# How do you pronounce Karate?



## mj-hi-yah (Jun 9, 2004)

:wavey: How do you prefer to pronounce the word karate?  Do you do it the Kramer way?  Check out this link and click on the first sound file karate.wav.  http://soundamerica.com/sounds/tvshows/Seinfeld/


----------



## TigerWoman (Jun 9, 2004)

Okay, I'll be first, a Taekwondo person, who has no credentials in Karate.

Karate, like Kramer says sounds like a quickie quiropractor movement...sorry
No disrespect...if that's how its supposed to be said.

I always thought when I tell people the differences between Karate and TKD, is....ka-RA-te

Anyway, that's my vote for somebody who should be at the end of this list.


----------



## Dan Anderson (Jun 9, 2004)

I'm an American who mis-pronounces it, American style.  Car-ah-tee.

Yours,
Dan Anderson


----------



## Randy Strausbaugh (Jun 9, 2004)

In this part of the country, it's usually pronounced "kroddy".  
I prefer to chicken out and say "Martial Arts".


----------



## TigerWoman (Jun 9, 2004)

Randy Strausbaugh said:
			
		

> In this part of the country, it's usually pronounced "kroddy".
> I prefer to chicken out and say "Martial Arts".



That's funny.  But its not cruddy though?!  Gee, I worked so hard at getting it right....I thought....there you go, you can always be wrong.  Back to  Kroddy... unless other people step up to the plate???


----------



## David4516 (Jun 10, 2004)

It should be Kah-rah-tay...


While I am in TKD, I've spent the last year studying the japanese langauge. If you were to write it out in japanese characters, it would be 3 letters, one for ka, one for ra, and on for te.
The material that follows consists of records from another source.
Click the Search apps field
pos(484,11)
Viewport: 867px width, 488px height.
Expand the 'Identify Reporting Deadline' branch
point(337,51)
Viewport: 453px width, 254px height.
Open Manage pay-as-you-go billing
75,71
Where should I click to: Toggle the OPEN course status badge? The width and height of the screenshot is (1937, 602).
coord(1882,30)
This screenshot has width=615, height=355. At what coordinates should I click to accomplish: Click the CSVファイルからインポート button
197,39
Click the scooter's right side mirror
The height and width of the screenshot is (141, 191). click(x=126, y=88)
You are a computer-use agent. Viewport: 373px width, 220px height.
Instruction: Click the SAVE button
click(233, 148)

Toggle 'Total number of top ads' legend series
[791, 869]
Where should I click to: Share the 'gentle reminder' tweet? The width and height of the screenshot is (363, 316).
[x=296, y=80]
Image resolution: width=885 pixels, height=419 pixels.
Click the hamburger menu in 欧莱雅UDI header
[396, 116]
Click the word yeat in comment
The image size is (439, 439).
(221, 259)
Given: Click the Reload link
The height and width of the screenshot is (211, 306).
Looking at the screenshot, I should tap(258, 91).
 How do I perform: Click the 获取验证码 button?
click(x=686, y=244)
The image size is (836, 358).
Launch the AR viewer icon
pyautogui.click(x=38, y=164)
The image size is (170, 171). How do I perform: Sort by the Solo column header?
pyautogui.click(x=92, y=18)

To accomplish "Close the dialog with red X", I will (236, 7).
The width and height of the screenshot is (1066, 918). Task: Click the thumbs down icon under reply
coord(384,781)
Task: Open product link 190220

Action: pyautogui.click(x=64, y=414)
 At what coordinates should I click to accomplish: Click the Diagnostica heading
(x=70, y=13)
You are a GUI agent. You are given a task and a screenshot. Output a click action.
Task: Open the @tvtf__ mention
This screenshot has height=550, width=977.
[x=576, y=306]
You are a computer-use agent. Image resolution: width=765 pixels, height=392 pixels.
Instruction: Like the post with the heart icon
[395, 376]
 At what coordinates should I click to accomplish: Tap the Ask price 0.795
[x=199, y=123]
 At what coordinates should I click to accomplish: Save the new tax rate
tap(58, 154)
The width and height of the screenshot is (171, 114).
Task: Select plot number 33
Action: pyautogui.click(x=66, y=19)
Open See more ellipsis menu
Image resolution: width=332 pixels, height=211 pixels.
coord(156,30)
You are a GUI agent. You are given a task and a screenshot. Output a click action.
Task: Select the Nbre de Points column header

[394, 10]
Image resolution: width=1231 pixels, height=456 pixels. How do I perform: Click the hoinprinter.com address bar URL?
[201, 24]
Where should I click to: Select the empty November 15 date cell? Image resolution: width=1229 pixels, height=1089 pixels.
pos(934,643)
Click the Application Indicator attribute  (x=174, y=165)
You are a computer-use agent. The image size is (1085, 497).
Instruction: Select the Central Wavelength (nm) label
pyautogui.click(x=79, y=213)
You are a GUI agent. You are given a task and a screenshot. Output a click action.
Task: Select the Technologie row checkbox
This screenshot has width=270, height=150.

I'm not sure if this board supports Japanese text, but lets find out:

&#12363;&#12425;&#12390; 

I also know that the kanji for "kara" is &#31354; and can mean either "empty" or "sky"...


----------



## Faye (Jun 10, 2004)

Yep, Ka-ra-tey is correct. Disclaimer, I'm a TKD person, but I learned a little bit of Japanese. However, since most american pronounce this as Ka-rah-tee; I find it a bit pretentious to say Ka-ra-te.  Just like Hermes, most of us here say Her-mees, and sometimes you'll get corrected.  
Another good example, shitake mushrooms,  I know it's pronounced as shi-tah-kay ; but how many of us actually say that?   just my 2 cents


----------



## Touch Of Death (Jun 10, 2004)

I pronounce it differently depending on the situation. When I explain the meaning of the term I pronounce it like I were japanese (and by the way I was told Kara can also mean from the center or loins, as well as empty or open.);so, that means I'm in Kenpo Kroddy, but Kara-Tay means empty hand.
Sean :asian:


----------



## Han-Mi (Jun 10, 2004)

Depends on how lazy I'm being.

Really lazy = ka-ra-tee
kinda lazy = ka-RA-tay
not lazy = Martial Arts  -  It's longer, but I prefer saying Martial arts even thought people don't recognise it as well as Karate.

Even though I'm TKD I still call it Karate class:ultracool ... is that bad?


----------



## David4516 (Jun 10, 2004)

> Even though I'm TKD I still call it Karate class:ultracool ... is that bad?


Depending on who you talk to, no. Most people I know don't know the differance between Karate and TaeKwonDo anyway...



> and by the way I was told Kara can also mean from the center or loins, as well as empty or open


kara can mean "from" as well yes... it's often found in sentaces with the word "made", "made" meaning "untill" or "to". 

So if you wanted to say "I practiced karate from 6:00 to 8:00", it would look like this:

"watashi wa roku-ji kara hachi-ji made karate renshuu wo shimashita"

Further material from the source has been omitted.